Autor: |
Moshchin M; University of Wisconsin-Madison, Madison, WI USA., Cheng KP; University of Wisconsin-Madison, Madison, WI USA., Osting S; University of Wisconsin-Madison, Madison, WI USA., Laluzerne M; University of Wisconsin-Madison, Madison, WI USA., Hurley SA; University of Wisconsin-Madison, Madison, WI USA., Singh AP; University of Wisconsin-Madison, Madison, WI USA., Trevathan JK; University of Wisconsin-Madison, Madison, WI USA., Brzeczkowski A; University of Wisconsin-Madison, Madison, WI USA., Yu JJ; University of Wisconsin-Madison, Madison, WI USA., Lake WB; University of Wisconsin-Madison, Madison, WI USA., Ludwig KA; University of Wisconsin-Madison, Madison, WI USA., Suminski AJ; University of Wisconsin-Madison, Madison, WI USA. |
Abstrakt: |
In recent years, tractography based on diffusion magnetic resonance imaging (dMRI) has become a popular tool for studying microstructural changes resulting from brain diseases like Parkinson's Disease (PD). Quantitative anisotropy (QA) is a parameter that is used in deterministic fiber tracking as a measure of connection between brain regions.

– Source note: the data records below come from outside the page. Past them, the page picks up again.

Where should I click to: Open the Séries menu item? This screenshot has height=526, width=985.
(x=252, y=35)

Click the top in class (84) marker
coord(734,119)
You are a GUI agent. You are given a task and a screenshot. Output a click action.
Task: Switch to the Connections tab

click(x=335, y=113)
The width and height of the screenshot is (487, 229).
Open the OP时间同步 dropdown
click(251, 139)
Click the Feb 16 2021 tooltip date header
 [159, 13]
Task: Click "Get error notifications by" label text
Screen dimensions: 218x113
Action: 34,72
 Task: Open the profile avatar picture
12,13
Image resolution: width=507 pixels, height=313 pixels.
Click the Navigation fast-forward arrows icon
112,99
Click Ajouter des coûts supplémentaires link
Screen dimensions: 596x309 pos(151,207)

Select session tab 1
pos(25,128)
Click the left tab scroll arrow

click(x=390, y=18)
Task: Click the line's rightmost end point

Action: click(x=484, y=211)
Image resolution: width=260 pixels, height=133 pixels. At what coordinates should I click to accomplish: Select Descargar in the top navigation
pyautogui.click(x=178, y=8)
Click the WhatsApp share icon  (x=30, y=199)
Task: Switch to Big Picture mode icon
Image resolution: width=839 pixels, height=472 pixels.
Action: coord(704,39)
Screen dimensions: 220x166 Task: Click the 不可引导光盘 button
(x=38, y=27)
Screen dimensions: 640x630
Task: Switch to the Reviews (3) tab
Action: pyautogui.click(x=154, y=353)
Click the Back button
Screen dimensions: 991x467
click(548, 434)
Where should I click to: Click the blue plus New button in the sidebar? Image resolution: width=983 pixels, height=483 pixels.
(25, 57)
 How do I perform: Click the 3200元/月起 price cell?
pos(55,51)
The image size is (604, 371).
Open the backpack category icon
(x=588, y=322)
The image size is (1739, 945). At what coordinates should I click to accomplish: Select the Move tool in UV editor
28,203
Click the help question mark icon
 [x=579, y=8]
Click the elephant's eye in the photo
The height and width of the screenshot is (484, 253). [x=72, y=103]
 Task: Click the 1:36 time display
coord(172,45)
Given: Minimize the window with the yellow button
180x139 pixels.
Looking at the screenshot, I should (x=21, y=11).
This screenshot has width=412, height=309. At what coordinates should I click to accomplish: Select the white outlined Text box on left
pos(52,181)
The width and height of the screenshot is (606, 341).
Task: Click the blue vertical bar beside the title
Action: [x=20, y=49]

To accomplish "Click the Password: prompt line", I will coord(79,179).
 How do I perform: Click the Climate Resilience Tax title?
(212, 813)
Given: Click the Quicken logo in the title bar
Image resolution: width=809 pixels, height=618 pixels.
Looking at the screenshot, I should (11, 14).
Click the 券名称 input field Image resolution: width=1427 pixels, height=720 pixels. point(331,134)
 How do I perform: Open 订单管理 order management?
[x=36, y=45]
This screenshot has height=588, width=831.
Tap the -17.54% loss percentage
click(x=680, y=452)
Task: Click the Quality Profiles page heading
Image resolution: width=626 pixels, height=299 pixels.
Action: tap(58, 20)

It remains unclear, however, if microstructural changes caused by lesioning the median forebrain bundle (MFB) to create a Parkinsonian rat model can be resolved using tractography based on ex-vivo diffusion MRI. This study aims to fill this gap and enable future mechanistic research on structural changes of the whole brain network rodent models of PD. Specifically, it evaluated the ability of correlational tractography to detect structural changes in the MFB of 6-hydroxydopamine (6-OHDA) lesioned rats. The findings reveal that correlational tractography can detect structural changes in lesioned MFB and differentiate between the 6-OHDA and control groups. Imaging results are supported by behavioral and histological evidence demonstrating that 6-OHDA lesioned rats were indeed Parkinsonian. The results suggest that QA and correlational tractography is appropriate to examine local structural changes in rodent models of neurodegenerative disease. More broadly, we expect that similar techniques may provide insight on how disease alters structure throughout the brain, and as a tool to optimize therapeutic interventions. |